The Pentagon is betting big on small drones — more than 300,000 of them — in what might be the most aggressive unmanned systems acquisition program in military history.
On February 3, 2026, the War Department announced 25 vendors invited to compete in Phase I of the newly established Drone Dominance Program. The ambitious initiative, backed by $1.1 billion from the recently passed Big Beautiful Bill, aims to field hundreds of thousands of low-cost, one-way attack drones by early 2027.
The Gauntlet Begins
Starting February 18, selected companies will face what the Pentagon has dubbed “the Gauntlet” — an intensive evaluation at Fort Benning that will conclude in early March. The stakes? Approximately $150 million in initial prototype orders.
“Drone dominance is a process race as much as a technological race,” Secretary of War Pete Hegseth wrote in his July 2025 memorandum, signaling the department’s shift toward rapid acquisition of unmanned systems.
The program’s structure reveals the Pentagon’s urgency. Phase I alone will select roughly 12 vendors to produce 30,000 drones at $5,000 per unit by July 2026. But that’s just the beginning.
Scaling Up, Costs Down
Why such massive quantities? The War Department sees these expendable unmanned systems as game-changers for modern conflict. “The funding provided by the Big Beautiful Bill is ready to be used to mount an effective sprint to build combat power. We call it Drone Dominance,” Hegseth stated.
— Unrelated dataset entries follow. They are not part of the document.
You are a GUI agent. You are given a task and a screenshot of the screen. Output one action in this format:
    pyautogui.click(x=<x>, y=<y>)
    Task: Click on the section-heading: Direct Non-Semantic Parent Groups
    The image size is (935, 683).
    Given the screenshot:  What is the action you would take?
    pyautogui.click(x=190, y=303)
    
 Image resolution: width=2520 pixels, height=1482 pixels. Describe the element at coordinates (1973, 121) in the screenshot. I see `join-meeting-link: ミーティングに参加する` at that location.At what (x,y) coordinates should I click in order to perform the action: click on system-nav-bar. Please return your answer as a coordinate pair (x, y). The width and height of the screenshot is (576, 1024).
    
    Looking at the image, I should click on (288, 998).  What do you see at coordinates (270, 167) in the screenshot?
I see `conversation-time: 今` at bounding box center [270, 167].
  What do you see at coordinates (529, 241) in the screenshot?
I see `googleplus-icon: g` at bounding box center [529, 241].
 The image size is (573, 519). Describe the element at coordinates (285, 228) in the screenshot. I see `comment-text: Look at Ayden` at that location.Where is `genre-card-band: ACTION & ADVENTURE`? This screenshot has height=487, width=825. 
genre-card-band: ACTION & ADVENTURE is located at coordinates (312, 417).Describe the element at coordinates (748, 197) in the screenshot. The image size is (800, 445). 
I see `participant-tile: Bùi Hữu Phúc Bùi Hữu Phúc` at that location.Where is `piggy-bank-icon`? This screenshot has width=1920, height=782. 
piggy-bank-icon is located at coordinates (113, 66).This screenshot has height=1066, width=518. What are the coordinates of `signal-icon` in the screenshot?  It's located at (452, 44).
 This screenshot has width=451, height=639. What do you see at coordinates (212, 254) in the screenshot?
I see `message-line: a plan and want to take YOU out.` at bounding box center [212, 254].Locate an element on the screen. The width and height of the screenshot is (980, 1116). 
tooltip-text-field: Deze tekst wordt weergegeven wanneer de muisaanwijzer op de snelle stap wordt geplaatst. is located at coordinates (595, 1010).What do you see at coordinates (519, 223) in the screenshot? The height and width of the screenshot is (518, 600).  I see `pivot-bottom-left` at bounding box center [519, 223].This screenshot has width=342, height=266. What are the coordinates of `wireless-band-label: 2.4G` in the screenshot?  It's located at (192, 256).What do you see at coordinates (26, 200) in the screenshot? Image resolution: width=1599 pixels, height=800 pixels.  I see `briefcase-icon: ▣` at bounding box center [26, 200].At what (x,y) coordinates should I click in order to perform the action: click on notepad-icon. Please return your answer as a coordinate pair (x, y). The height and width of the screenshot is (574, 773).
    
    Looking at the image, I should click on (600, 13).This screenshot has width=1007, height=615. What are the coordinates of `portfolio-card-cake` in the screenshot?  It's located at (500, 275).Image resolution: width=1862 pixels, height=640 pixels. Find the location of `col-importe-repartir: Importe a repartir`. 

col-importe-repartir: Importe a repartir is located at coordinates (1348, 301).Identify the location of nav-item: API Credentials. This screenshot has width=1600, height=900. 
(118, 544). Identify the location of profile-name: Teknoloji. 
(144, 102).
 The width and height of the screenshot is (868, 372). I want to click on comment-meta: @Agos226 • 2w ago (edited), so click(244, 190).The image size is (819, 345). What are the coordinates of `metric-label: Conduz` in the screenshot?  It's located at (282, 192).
By January 2028, the Pentagon plans to have purchased a staggering 340,000 drones. Perhaps more impressive than the quantity is the projected cost curve — officials expect unit prices to drop from $5,000 in Phase I to just $2,300 by Phase IV.
“Drone dominance will do two things: drive costs down and capabilities up,” according to Hegseth.
Industrial Base Challenge
Can American industry deliver on such an aggressive timeline? That’s the trillion-dollar question hanging over the program.
The four-phase approach suggests the Pentagon is trying to balance urgency with realistic industrial capacity. Starting with 30,000 units in Phase I provides a significant but manageable production target, with each subsequent phase ramping up both quantity and complexity.
The competition beginning at Fort Benning next month represents more than just a procurement milestone — it’s the opening salvo in what defense analysts see as a fundamental shift in how America approaches unmanned warfare technology.
As drones continue to reshape battlefields from Ukraine to the Middle East, the War Department’s billion-dollar bet suggests they’re done playing catch-up. The race for drone dominance is officially on.